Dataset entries
- - - -

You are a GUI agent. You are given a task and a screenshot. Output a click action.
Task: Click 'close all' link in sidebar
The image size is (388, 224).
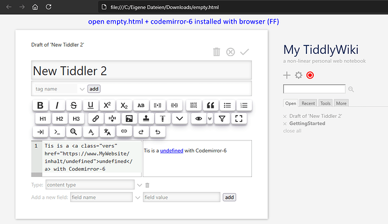[292, 131]

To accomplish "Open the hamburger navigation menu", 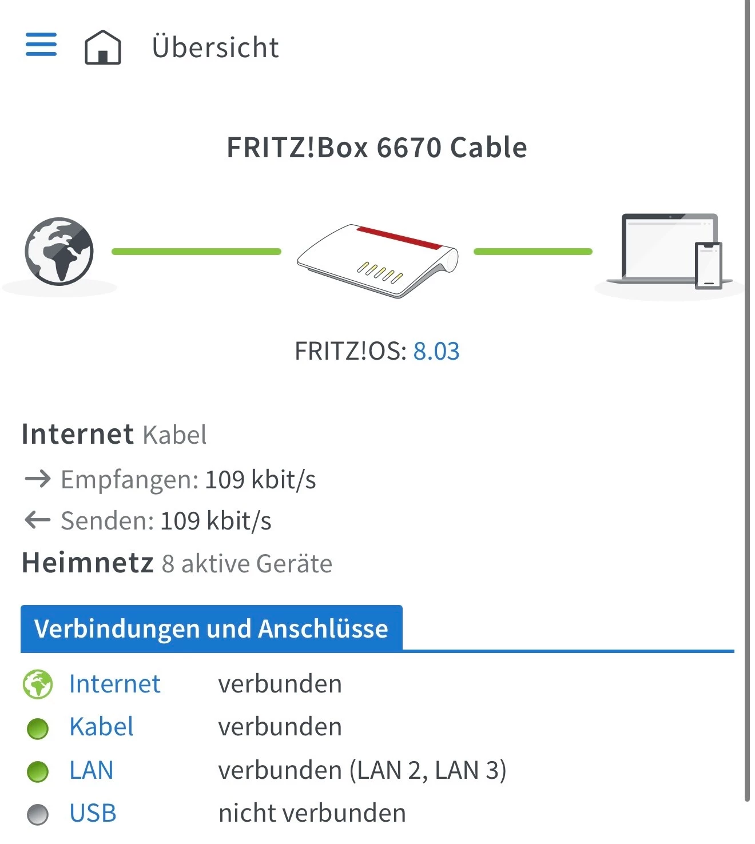I will pos(41,45).
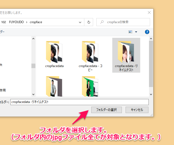Focus the folder name text field
This screenshot has width=174, height=145.
pyautogui.click(x=79, y=102)
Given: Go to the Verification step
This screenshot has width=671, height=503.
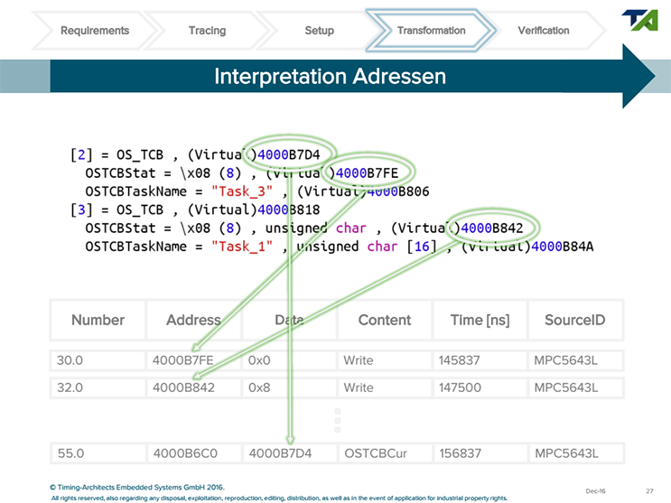Looking at the screenshot, I should point(543,31).
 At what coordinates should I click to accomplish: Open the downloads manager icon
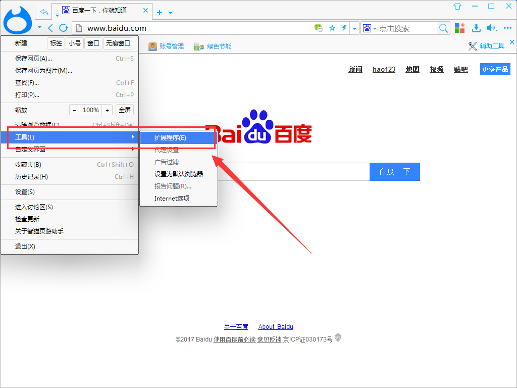coord(477,29)
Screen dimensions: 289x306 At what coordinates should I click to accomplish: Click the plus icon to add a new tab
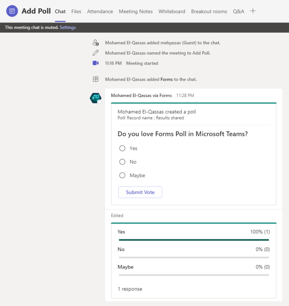(x=253, y=11)
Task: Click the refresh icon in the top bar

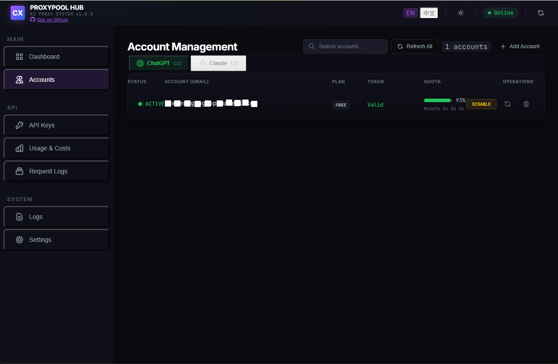Action: click(541, 13)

- - - -

Exercise aim: Nothing but an exact copy is needed, covering the lines from the line with "This screenshot has width=671, height=503." through the last line of the entries, pictures excluded.

Reply to the task:
This screenshot has width=671, height=503.
Looking at the screenshot, I should point(543,31).
 At what coordinates should I click to accomplish: Open the downloads manager icon
coord(477,29)
Screen dimensions: 289x306 At what coordinates should I click to accomplish: Click the plus icon to add a new tab
(x=253, y=11)
Task: Click the refresh icon in the top bar

Action: click(541, 13)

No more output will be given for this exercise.